## ASSIGNED TASK
Would you give the records below again, exactly and completely?

START RECORDS SUPPLIED

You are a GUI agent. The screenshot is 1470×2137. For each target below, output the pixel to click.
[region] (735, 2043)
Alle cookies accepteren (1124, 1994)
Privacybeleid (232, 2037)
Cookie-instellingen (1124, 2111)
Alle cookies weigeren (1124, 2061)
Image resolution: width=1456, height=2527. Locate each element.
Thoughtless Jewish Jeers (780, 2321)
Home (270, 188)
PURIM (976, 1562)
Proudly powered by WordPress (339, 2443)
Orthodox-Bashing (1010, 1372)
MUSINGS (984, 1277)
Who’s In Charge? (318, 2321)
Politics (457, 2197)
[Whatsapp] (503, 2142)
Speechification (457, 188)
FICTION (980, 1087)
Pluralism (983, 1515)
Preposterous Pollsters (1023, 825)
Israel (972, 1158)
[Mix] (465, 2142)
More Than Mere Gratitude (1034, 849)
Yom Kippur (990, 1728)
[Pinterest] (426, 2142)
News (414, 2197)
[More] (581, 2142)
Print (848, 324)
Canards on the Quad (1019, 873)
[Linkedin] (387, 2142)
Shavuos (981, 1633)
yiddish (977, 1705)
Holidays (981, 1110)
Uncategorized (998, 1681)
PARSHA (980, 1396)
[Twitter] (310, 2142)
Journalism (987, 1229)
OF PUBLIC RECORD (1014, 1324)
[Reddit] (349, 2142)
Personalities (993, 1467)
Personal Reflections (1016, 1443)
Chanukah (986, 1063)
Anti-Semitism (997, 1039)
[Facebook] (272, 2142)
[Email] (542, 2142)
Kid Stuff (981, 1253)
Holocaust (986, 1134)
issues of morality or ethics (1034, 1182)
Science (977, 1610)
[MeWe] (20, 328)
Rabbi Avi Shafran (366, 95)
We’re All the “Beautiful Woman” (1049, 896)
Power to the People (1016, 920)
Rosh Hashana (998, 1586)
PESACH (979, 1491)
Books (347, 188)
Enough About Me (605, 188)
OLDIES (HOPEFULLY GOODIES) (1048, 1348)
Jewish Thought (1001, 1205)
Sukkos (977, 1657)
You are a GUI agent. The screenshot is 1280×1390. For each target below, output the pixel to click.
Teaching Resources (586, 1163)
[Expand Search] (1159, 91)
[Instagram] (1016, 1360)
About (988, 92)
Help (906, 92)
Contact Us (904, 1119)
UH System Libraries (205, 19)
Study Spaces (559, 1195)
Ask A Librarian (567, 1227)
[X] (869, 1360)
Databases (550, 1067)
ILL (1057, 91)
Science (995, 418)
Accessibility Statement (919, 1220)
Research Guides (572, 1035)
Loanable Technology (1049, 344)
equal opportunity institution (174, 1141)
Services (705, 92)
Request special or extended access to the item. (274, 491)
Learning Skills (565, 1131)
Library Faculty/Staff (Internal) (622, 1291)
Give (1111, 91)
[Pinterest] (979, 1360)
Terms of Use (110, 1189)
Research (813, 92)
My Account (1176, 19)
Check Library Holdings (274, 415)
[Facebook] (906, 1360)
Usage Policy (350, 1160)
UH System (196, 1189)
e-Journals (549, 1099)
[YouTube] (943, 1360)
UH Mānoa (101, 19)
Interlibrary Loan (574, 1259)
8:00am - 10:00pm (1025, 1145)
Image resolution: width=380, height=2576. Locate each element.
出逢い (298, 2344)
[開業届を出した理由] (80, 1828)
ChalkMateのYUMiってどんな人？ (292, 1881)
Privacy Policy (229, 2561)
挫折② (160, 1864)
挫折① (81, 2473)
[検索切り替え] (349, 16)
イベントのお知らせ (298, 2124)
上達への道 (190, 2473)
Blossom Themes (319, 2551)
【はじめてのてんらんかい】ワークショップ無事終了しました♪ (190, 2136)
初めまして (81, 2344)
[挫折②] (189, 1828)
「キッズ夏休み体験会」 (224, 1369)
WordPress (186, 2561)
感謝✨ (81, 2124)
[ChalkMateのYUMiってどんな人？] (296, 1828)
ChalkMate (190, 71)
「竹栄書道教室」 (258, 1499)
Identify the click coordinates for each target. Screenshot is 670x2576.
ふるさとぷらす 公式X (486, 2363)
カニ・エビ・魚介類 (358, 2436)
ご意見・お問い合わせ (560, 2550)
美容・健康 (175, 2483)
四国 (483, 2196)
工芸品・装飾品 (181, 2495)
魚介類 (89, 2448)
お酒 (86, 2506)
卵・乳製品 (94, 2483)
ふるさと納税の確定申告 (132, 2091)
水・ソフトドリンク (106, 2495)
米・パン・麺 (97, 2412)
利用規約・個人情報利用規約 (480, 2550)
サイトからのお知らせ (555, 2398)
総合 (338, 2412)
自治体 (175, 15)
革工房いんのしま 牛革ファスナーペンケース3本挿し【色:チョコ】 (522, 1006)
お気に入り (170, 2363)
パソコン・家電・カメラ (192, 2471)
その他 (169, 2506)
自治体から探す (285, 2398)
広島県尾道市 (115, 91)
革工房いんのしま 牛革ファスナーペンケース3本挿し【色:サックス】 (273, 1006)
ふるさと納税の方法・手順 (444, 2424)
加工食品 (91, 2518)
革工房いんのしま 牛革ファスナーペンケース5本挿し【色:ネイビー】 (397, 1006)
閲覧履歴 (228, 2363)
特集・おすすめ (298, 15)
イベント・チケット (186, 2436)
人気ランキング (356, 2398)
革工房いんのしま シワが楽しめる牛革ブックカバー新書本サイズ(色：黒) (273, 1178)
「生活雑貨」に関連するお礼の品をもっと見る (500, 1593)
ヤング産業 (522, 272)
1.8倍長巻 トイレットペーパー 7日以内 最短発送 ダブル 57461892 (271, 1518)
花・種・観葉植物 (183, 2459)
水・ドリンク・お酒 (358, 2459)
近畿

END RECORDS SUPPLIED

## RESPONSE FOR THIS EXERCISE
You are a GUI agent. The screenshot is 1470×2137. For each target below, output the pixel to click.
[region] (735, 2043)
Alle cookies accepteren (1124, 1994)
Privacybeleid (232, 2037)
Cookie-instellingen (1124, 2111)
Alle cookies weigeren (1124, 2061)
Image resolution: width=1456, height=2527. Locate each element.
Thoughtless Jewish Jeers (780, 2321)
Home (270, 188)
PURIM (976, 1562)
Proudly powered by WordPress (339, 2443)
Orthodox-Bashing (1010, 1372)
MUSINGS (984, 1277)
Who’s In Charge? (318, 2321)
Politics (457, 2197)
[Whatsapp] (503, 2142)
Speechification (457, 188)
FICTION (980, 1087)
Pluralism (983, 1515)
Preposterous Pollsters (1023, 825)
Israel (972, 1158)
[Mix] (465, 2142)
More Than Mere Gratitude (1034, 849)
Yom Kippur (990, 1728)
[Pinterest] (426, 2142)
News (414, 2197)
[More] (581, 2142)
Print (848, 324)
Canards on the Quad (1019, 873)
[Linkedin] (387, 2142)
Shavuos (981, 1633)
yiddish (977, 1705)
Holidays (981, 1110)
Uncategorized (998, 1681)
PARSHA (980, 1396)
[Twitter] (310, 2142)
Journalism (987, 1229)
OF PUBLIC RECORD (1014, 1324)
[Reddit] (349, 2142)
Personalities (993, 1467)
Personal Reflections (1016, 1443)
Chanukah (986, 1063)
Anti-Semitism (997, 1039)
[Facebook] (272, 2142)
[Email] (542, 2142)
Kid Stuff (981, 1253)
Holocaust (986, 1134)
issues of morality or ethics (1034, 1182)
Science (977, 1610)
[MeWe] (20, 328)
Rabbi Avi Shafran (366, 95)
We’re All the “Beautiful Woman” (1049, 896)
Power to the People (1016, 920)
Rosh Hashana (998, 1586)
PESACH (979, 1491)
Books (347, 188)
Enough About Me (605, 188)
OLDIES (HOPEFULLY GOODIES) (1048, 1348)
Jewish Thought (1001, 1205)
Sukkos (977, 1657)
You are a GUI agent. The screenshot is 1280×1390. For each target below, output the pixel to click.
Teaching Resources (586, 1163)
[Expand Search] (1159, 91)
[Instagram] (1016, 1360)
About (988, 92)
Help (906, 92)
Contact Us (904, 1119)
UH System Libraries (205, 19)
Study Spaces (559, 1195)
Ask A Librarian (567, 1227)
[X] (869, 1360)
Databases (550, 1067)
ILL (1057, 91)
Science (995, 418)
Accessibility Statement (919, 1220)
Research Guides (572, 1035)
Loanable Technology (1049, 344)
equal opportunity institution (174, 1141)
Services (705, 92)
Request special or extended access to the item. (274, 491)
Learning Skills (565, 1131)
Library Faculty/Staff (Internal) (622, 1291)
Give (1111, 91)
[Pinterest] (979, 1360)
Terms of Use (110, 1189)
Research (813, 92)
My Account (1176, 19)
Check Library Holdings (274, 415)
[Facebook] (906, 1360)
Usage Policy (350, 1160)
UH System (196, 1189)
e-Journals (549, 1099)
[YouTube] (943, 1360)
UH Mānoa (101, 19)
Interlibrary Loan (574, 1259)
8:00am - 10:00pm (1025, 1145)
Image resolution: width=380, height=2576. Locate each element.
出逢い (298, 2344)
[開業届を出した理由] (80, 1828)
ChalkMateのYUMiってどんな人？ (292, 1881)
Privacy Policy (229, 2561)
挫折② (160, 1864)
挫折① (81, 2473)
[検索切り替え] (349, 16)
イベントのお知らせ (298, 2124)
上達への道 (190, 2473)
Blossom Themes (319, 2551)
【はじめてのてんらんかい】ワークショップ無事終了しました♪ (190, 2136)
初めまして (81, 2344)
[挫折②] (189, 1828)
「キッズ夏休み体験会」 (224, 1369)
WordPress (186, 2561)
感謝✨ (81, 2124)
[ChalkMateのYUMiってどんな人？] (296, 1828)
ChalkMate (190, 71)
「竹栄書道教室」 (258, 1499)
Identify the click coordinates for each target. Screenshot is 670x2576.
ふるさとぷらす 公式X (486, 2363)
カニ・エビ・魚介類 (358, 2436)
ご意見・お問い合わせ (560, 2550)
美容・健康 (175, 2483)
四国 (483, 2196)
工芸品・装飾品 (181, 2495)
魚介類 (89, 2448)
お酒 (86, 2506)
卵・乳製品 (94, 2483)
ふるさと納税の確定申告 (132, 2091)
水・ソフトドリンク (106, 2495)
米・パン・麺 (97, 2412)
利用規約・個人情報利用規約 (480, 2550)
サイトからのお知らせ (555, 2398)
総合 (338, 2412)
自治体 (175, 15)
革工房いんのしま 牛革ファスナーペンケース3本挿し【色:チョコ】 (522, 1006)
お気に入り (170, 2363)
パソコン・家電・カメラ (192, 2471)
その他 (169, 2506)
自治体から探す (285, 2398)
広島県尾道市 (115, 91)
革工房いんのしま 牛革ファスナーペンケース3本挿し【色:サックス】 (273, 1006)
ふるさと納税の方法・手順 (444, 2424)
加工食品 (91, 2518)
革工房いんのしま 牛革ファスナーペンケース5本挿し【色:ネイビー】 (397, 1006)
閲覧履歴 (228, 2363)
特集・おすすめ (298, 15)
イベント・チケット (186, 2436)
人気ランキング (356, 2398)
革工房いんのしま シワが楽しめる牛革ブックカバー新書本サイズ(色：黒) (273, 1178)
「生活雑貨」に関連するお礼の品をもっと見る (500, 1593)
ヤング産業 (522, 272)
1.8倍長巻 トイレットペーパー 7日以内 最短発送 ダブル 57461892 (271, 1518)
花・種・観葉植物 (183, 2459)
水・ドリンク・お酒 (358, 2459)
近畿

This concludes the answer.